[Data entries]
┌──
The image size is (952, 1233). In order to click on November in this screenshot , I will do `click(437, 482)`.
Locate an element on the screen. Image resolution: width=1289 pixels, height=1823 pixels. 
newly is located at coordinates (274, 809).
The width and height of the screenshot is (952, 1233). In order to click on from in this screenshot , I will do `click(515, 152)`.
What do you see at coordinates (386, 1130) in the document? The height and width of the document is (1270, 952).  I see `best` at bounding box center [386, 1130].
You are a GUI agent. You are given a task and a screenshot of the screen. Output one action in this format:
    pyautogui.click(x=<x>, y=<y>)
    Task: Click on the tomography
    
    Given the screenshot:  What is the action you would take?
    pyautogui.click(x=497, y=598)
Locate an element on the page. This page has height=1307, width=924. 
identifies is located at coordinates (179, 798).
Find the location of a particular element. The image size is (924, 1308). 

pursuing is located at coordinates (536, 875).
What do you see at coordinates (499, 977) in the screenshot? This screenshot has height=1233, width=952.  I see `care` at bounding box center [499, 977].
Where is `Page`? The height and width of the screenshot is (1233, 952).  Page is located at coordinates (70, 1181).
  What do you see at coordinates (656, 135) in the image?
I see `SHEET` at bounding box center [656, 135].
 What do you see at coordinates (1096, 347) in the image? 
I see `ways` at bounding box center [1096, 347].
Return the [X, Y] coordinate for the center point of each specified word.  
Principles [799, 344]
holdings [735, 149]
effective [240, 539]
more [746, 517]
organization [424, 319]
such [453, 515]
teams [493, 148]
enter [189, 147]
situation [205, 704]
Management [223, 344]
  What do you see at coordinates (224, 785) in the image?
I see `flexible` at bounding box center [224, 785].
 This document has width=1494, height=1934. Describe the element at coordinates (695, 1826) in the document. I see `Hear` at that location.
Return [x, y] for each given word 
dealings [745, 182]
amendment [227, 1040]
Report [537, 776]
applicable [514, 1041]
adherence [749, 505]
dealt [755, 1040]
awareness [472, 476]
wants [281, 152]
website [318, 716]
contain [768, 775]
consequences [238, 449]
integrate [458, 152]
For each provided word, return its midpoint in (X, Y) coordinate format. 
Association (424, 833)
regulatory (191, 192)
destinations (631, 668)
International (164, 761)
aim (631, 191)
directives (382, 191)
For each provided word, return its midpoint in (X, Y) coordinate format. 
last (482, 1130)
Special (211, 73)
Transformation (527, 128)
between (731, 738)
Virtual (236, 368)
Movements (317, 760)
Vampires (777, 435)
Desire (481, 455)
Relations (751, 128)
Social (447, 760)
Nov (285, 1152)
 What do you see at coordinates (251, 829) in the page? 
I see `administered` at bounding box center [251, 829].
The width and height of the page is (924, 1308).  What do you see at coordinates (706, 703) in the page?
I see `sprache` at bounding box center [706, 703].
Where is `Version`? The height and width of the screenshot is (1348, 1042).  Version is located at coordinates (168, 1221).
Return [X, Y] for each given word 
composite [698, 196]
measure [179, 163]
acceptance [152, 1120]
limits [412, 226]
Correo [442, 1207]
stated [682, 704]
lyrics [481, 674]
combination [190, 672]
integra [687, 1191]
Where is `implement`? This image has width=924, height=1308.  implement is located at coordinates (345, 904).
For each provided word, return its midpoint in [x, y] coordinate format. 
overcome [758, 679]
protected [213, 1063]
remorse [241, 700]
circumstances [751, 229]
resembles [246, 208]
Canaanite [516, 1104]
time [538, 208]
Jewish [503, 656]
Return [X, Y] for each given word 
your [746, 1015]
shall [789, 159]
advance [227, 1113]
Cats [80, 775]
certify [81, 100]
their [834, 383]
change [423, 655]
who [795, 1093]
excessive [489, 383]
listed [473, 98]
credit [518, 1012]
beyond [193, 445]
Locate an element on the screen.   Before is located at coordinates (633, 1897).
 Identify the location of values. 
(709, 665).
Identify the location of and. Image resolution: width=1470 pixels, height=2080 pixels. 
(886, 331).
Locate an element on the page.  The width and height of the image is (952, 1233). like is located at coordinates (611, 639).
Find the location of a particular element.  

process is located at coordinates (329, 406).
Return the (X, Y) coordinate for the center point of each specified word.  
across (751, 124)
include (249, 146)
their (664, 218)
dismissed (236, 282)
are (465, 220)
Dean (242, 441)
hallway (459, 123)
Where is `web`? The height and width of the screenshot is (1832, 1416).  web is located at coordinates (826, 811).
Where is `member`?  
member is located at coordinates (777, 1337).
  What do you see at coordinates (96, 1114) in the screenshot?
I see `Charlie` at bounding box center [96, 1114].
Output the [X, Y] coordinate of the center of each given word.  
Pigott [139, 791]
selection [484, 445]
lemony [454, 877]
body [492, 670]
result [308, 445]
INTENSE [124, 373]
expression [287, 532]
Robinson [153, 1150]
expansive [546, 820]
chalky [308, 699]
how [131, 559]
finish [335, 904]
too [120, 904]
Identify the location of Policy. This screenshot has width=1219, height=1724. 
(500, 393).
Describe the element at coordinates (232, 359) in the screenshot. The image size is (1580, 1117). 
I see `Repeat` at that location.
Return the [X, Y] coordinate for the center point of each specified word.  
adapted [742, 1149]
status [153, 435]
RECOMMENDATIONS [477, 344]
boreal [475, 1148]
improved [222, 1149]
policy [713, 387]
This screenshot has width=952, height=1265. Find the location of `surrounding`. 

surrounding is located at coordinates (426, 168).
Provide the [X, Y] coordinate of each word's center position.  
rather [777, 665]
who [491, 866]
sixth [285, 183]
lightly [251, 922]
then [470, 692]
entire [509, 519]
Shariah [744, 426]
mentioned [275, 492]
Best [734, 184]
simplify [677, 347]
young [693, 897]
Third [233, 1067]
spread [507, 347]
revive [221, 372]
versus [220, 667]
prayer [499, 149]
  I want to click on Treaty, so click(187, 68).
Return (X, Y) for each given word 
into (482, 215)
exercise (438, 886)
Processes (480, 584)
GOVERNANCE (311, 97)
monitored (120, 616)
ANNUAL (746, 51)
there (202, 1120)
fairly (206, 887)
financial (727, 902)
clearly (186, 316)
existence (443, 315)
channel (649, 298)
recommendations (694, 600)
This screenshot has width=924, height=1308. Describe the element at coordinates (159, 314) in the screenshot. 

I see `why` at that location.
└──
THE TASK — Please quote the listing word for word, starting at its first line and ending at the line that contains "Management [223, 344]", with both of those lines included.

OUTPUT —
The image size is (952, 1233). In order to click on November in this screenshot , I will do `click(437, 482)`.
Locate an element on the screen. Image resolution: width=1289 pixels, height=1823 pixels. 
newly is located at coordinates (274, 809).
The width and height of the screenshot is (952, 1233). In order to click on from in this screenshot , I will do `click(515, 152)`.
What do you see at coordinates (386, 1130) in the document? The height and width of the document is (1270, 952).  I see `best` at bounding box center [386, 1130].
You are a GUI agent. You are given a task and a screenshot of the screen. Output one action in this format:
    pyautogui.click(x=<x>, y=<y>)
    Task: Click on the tomography
    
    Given the screenshot:  What is the action you would take?
    pyautogui.click(x=497, y=598)
Locate an element on the page. This page has height=1307, width=924. 
identifies is located at coordinates (179, 798).
Find the location of a particular element. The image size is (924, 1308). 

pursuing is located at coordinates (536, 875).
What do you see at coordinates (499, 977) in the screenshot? This screenshot has height=1233, width=952.  I see `care` at bounding box center [499, 977].
Where is `Page`? The height and width of the screenshot is (1233, 952).  Page is located at coordinates (70, 1181).
  What do you see at coordinates (656, 135) in the image?
I see `SHEET` at bounding box center [656, 135].
 What do you see at coordinates (1096, 347) in the image? 
I see `ways` at bounding box center [1096, 347].
Return the [X, Y] coordinate for the center point of each specified word.  
Principles [799, 344]
holdings [735, 149]
effective [240, 539]
more [746, 517]
organization [424, 319]
such [453, 515]
teams [493, 148]
enter [189, 147]
situation [205, 704]
Management [223, 344]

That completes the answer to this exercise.